O TESOURO INESGOTÁVEL DA TRADIÇÃO ORAL
O escritor argentino Jorge Luis Borges sentia-se atraído pela ideia “de que todos os eventos ocorridos no universo, por ínfimos que sejam, concorrem necessariamente para os demais eventos que lhe sucedem”. Segundo essa concepção, para que tenham surgido obras como as de Shakespeare, Dante e Tolstói foi preciso a contribuição de milhares e milhares de narradores de menor relevância ou anônimos, laborando de modo ininterrupto em todas as latitudes do nosso planeta, construindo rios comunicantes de saberes.

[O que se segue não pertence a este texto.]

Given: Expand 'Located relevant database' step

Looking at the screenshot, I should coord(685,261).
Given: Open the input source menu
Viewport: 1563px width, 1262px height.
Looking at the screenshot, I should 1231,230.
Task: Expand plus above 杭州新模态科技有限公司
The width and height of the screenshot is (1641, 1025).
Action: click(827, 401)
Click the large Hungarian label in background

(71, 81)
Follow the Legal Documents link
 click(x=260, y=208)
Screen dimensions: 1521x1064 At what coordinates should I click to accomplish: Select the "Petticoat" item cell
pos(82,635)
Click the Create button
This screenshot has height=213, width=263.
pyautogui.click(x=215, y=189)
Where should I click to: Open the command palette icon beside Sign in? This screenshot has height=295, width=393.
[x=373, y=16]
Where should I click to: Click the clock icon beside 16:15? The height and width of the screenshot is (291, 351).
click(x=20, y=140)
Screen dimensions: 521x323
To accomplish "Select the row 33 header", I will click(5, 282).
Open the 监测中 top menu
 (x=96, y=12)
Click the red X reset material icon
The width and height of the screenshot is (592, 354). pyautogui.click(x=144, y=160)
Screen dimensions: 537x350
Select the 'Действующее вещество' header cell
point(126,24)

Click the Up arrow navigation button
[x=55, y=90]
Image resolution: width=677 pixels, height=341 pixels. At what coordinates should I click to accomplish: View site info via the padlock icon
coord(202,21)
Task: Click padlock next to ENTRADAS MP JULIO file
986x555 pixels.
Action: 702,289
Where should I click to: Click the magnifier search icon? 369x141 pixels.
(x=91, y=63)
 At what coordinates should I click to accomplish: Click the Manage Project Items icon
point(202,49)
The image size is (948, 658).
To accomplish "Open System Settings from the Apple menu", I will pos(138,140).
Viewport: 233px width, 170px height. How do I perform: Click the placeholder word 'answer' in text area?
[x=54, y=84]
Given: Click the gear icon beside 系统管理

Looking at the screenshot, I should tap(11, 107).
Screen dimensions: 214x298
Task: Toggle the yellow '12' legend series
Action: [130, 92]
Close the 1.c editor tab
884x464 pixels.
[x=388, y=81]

Sem esses narradores filósofos, que o roteirista de cinema e escritor francês Jean-Claude Carrière sabiamente chama de “mentirosos”, faltaria alicerce para o edifício da cultura ocidental e oriental, em que brilham no andar mais elevado, lá no topo, os gênios da humanidade.
Ao longo de 25 anos, o escritor francês Jean-Claude Carrière ouviu, leu, selecionou e por fim recontou histórias do mundo inteiro, num primeiro volume intitulado O Círculo dos Mentirosos, em que defendeu num magnífico ensaio todas as justificativas para ter se dedicado a essa tarefa, os motivos porque deixou de lado os mitos, os relatos fantásticos e as fábulas morais, preferindo “histórias elaboradas, frutos de reflexão, feitas para ajudar a viver, eventualmente a morrer, concebidas e contadas em sociedades organizadas e consolidadas, que se acreditam duráveis e, por assim dizer, civilizadas”. Noutros dez anos de pesquisa e escuta ele aprontou um segundo volume.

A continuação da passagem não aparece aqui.